Document extract:
Thanks to a carefully orchestrated conspiracy of time zones, work schedules, and rainstorms, I completely missed Fannie’s post earlier this day until this evening. And when I say missed, I really mean it – the comments have long since hit their ceiling at 50. I hope I’m not crossing a line here, but I thought I could both contribute a bit more to the excellent discussion she’s already started as a member of a family headed by two women and give everyone a new comments section to bring up unfinished points.
One issue raised by several comments was how they, as members of same-sex couples, have either mentally prepared themselves for how they would respond to appreciably similar situations or have assessed actual statements or actions that implied that a confrontation could be brewing. Having been raised by two mothers I’m familiar with these fears, which one comment described as a mess of impulses to either “duck” or “cut-and-run”. I still vividly remember eating in a restaurant in Little Rock, while visiting family in Arkansas, with only my brother and parents and having an uncomfortable encounter with our server.
Initially, there seemed to be no problem. We ordered our choice of beverages and he kindly and quickly provided them. But after he returned with a salad one of my mothers had ordered, the questions began with him awkwardly and uncertainly probing – “Are you two sisters?” My parents’ eyes darted to each other, then the one closest him, stared almost vacantly at me while slowly exhaling. She explained later that she had been puzzling over how she could best shepherd me and my brother out of the restaurant if a physical confrontation occurred.
Like a game of twenty questions but with far more worries, the waiter would pose a simple question about my parents’ relationship (“Are you cousins?”), receive a polite but simple “no” then disappear to assist another server or deliver a plate to another table. After it had became quite evident that they were lesbians by process of elimination, the waiter explained himself in code, saying, “I’m like you.” The fear of being publicly outed was in fact something all of us shared.

Information:
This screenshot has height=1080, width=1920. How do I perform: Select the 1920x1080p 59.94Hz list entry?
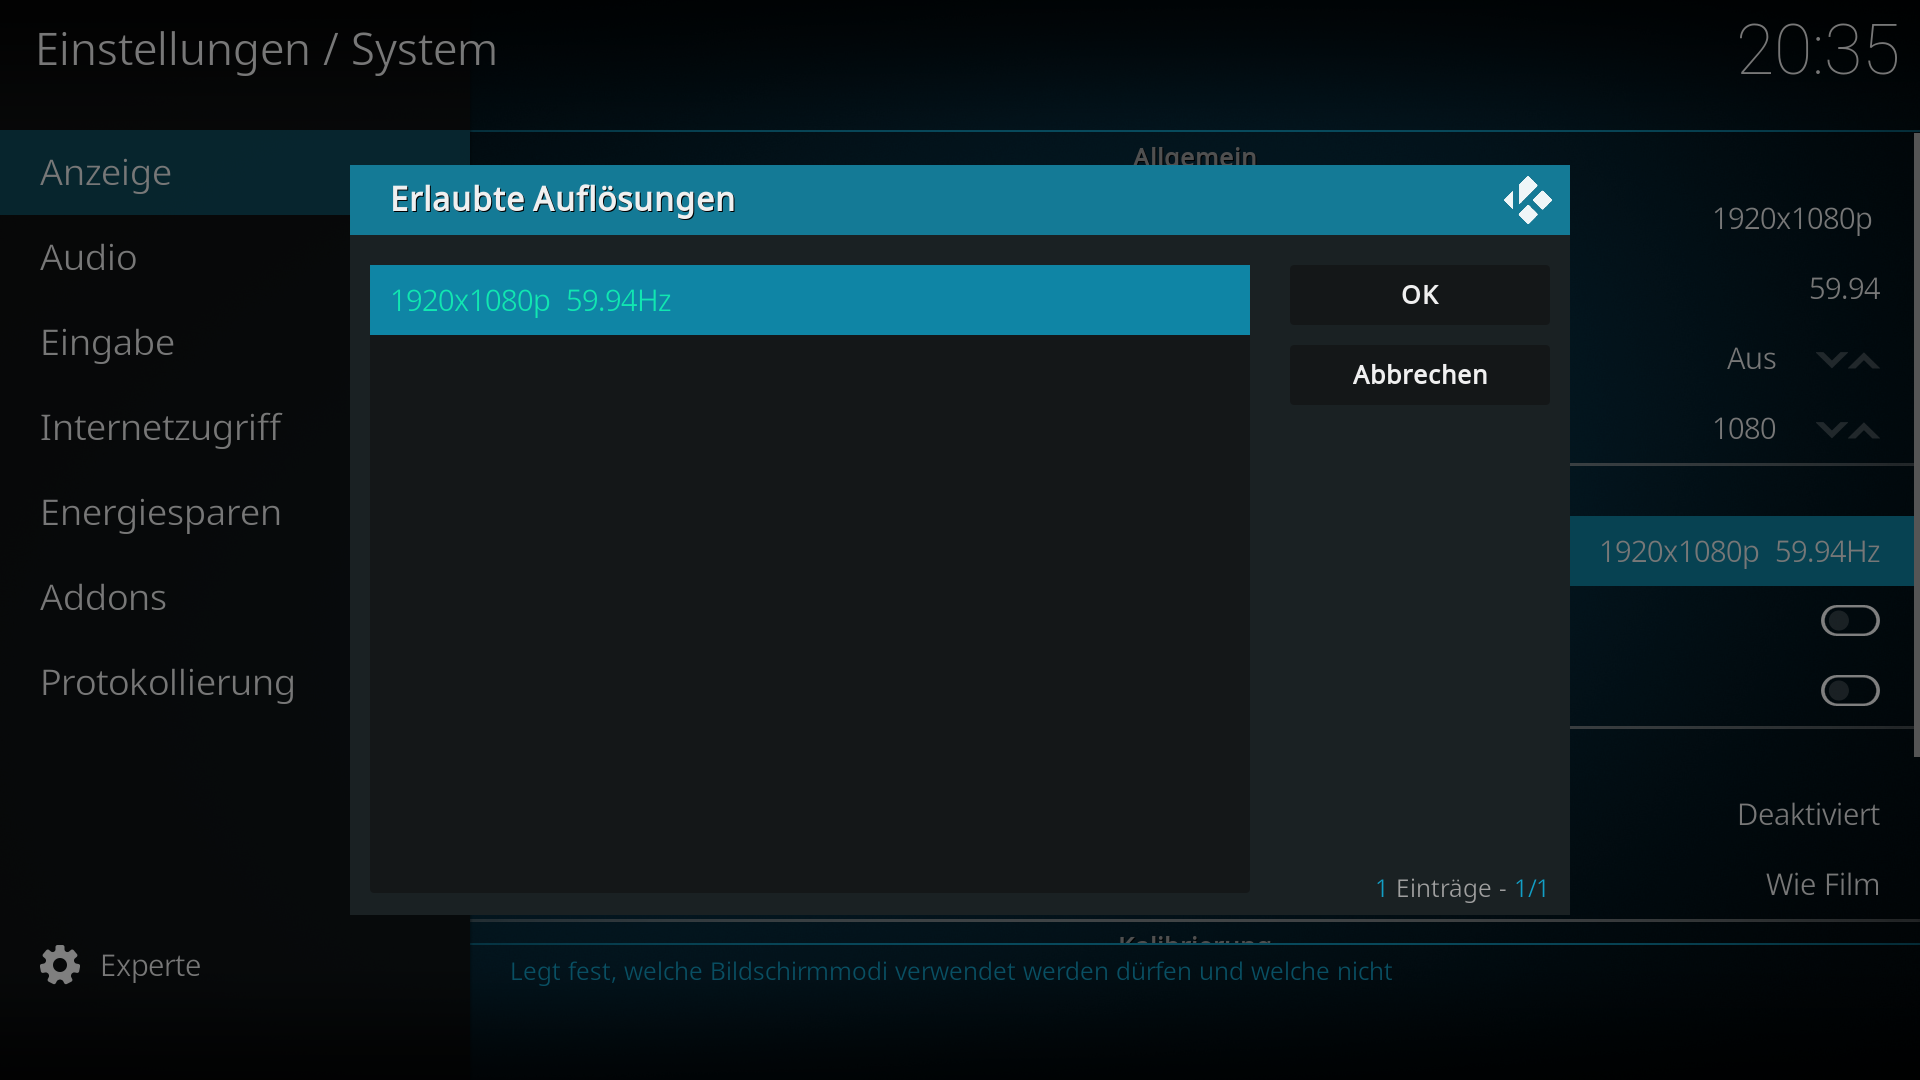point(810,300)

...

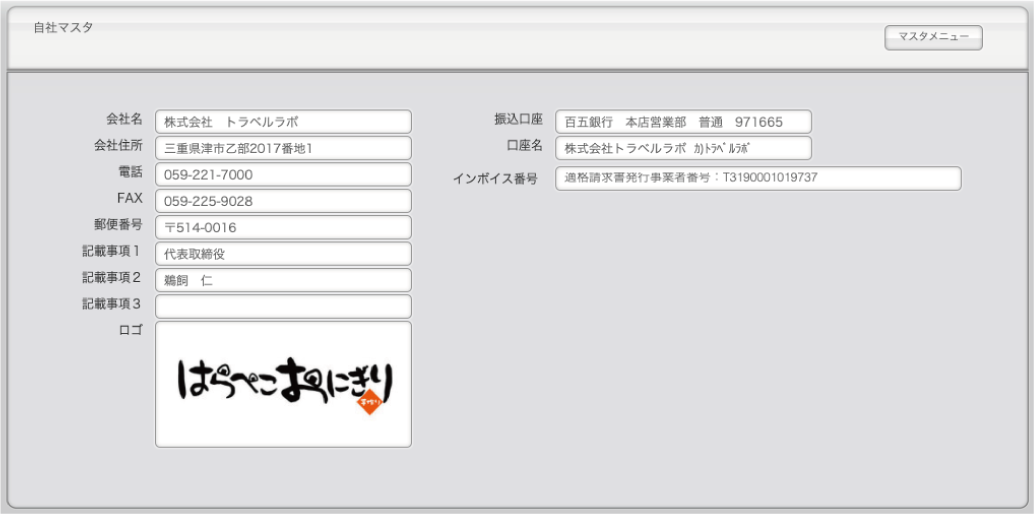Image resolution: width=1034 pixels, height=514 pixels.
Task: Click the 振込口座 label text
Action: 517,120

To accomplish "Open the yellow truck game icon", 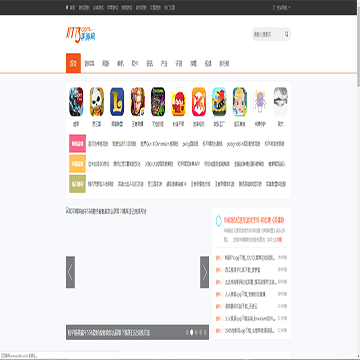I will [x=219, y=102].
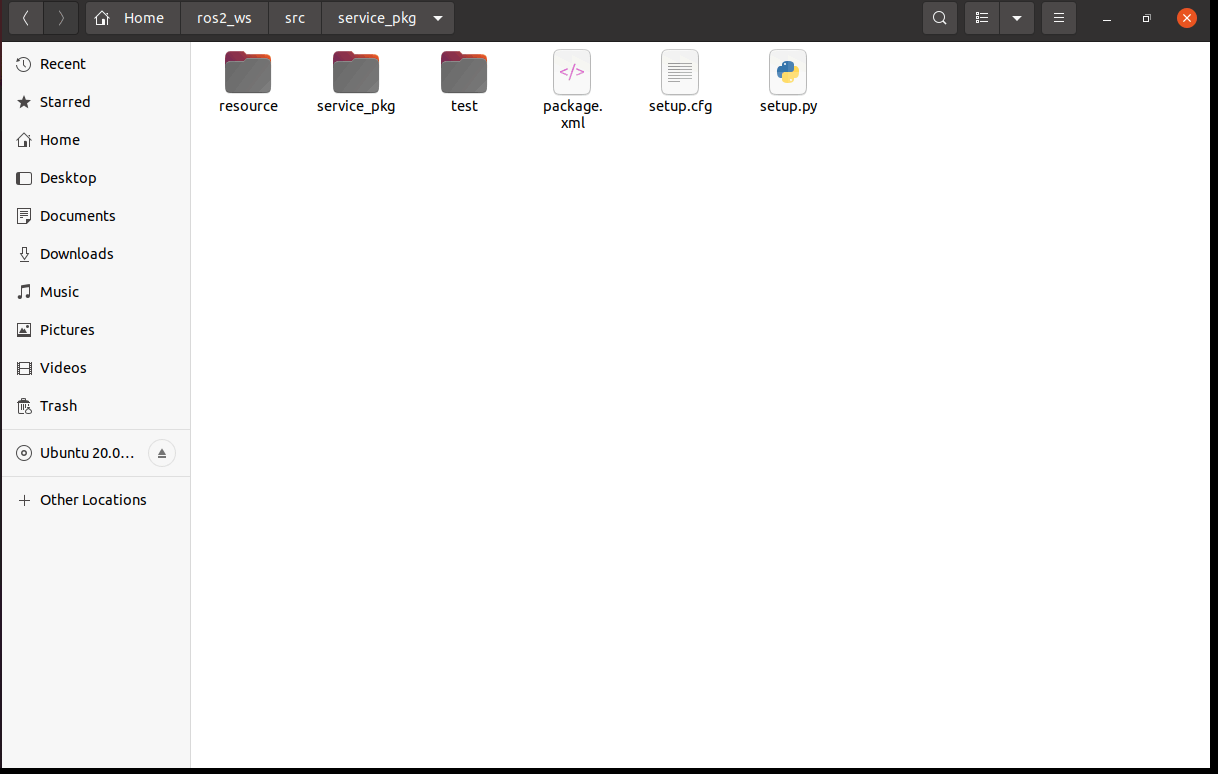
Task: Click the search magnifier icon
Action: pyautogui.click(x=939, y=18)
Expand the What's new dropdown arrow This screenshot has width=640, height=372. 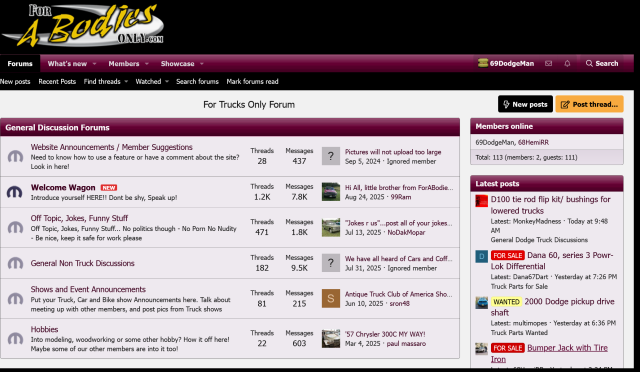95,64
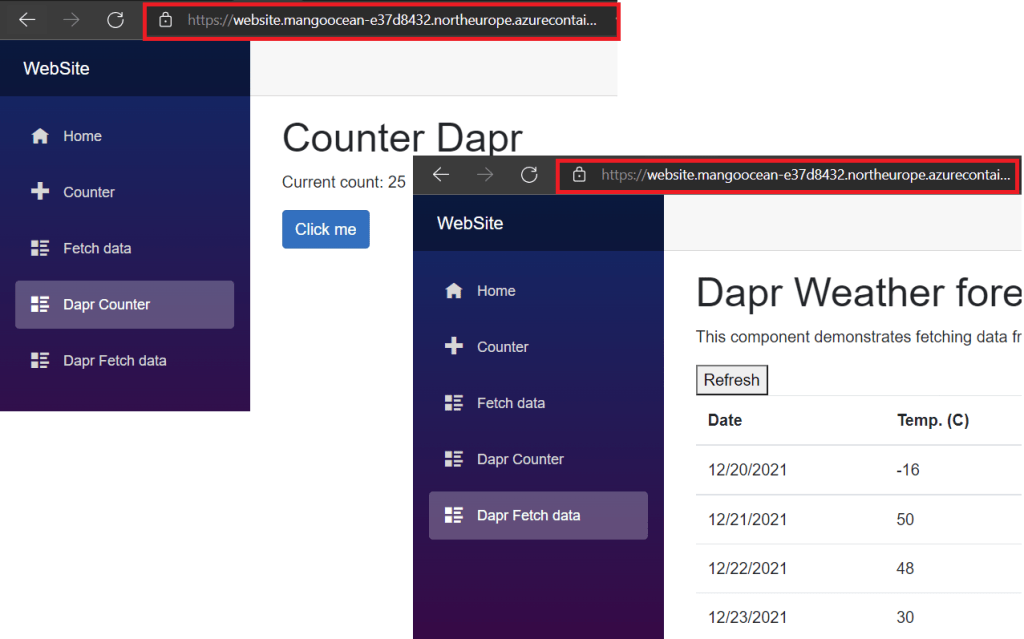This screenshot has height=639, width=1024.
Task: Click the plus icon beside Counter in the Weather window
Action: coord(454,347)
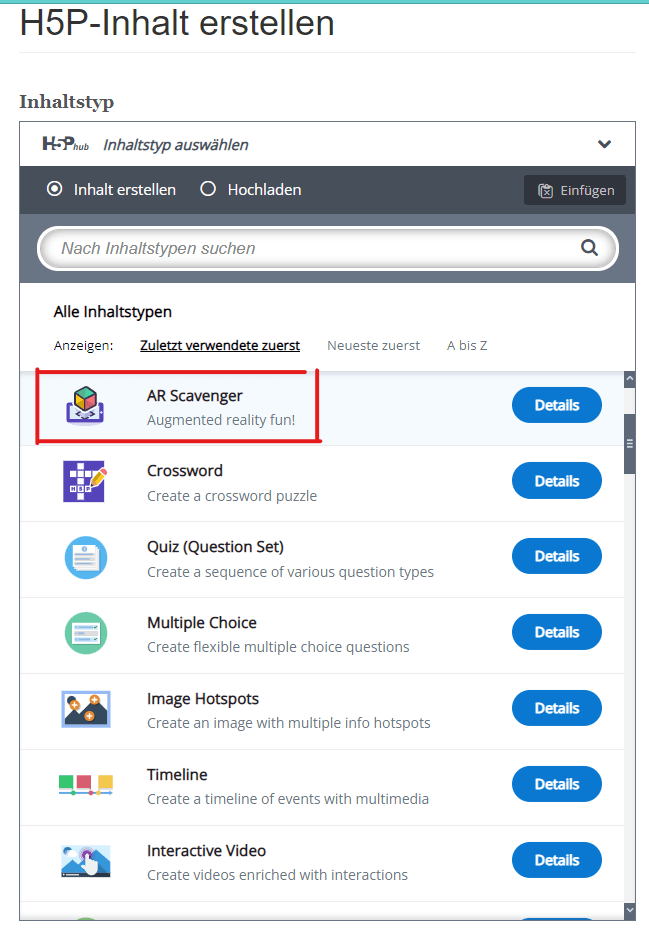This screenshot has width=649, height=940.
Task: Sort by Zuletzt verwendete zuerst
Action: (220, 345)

Problem details:
Copy the post from "Initially, there seemed" to "physical confrontation occurred.", changing "beverages" to "drinks". The listing has nothing to do with this.

Written response:
Initially, there seemed to be no problem. We ordered our choice of drinks and he kindly and quickly provided them. But after he returned with a salad one of my mothers had ordered, the questions began with him awkwardly and uncertainly probing – “Are you two sisters?” My parents’ eyes darted to each other, then the one closest him, stared almost vacantly at me while slowly exhaling. She explained later that she had been puzzling over how she could best shepherd me and my brother out of the restaurant if a physical confrontation occurred.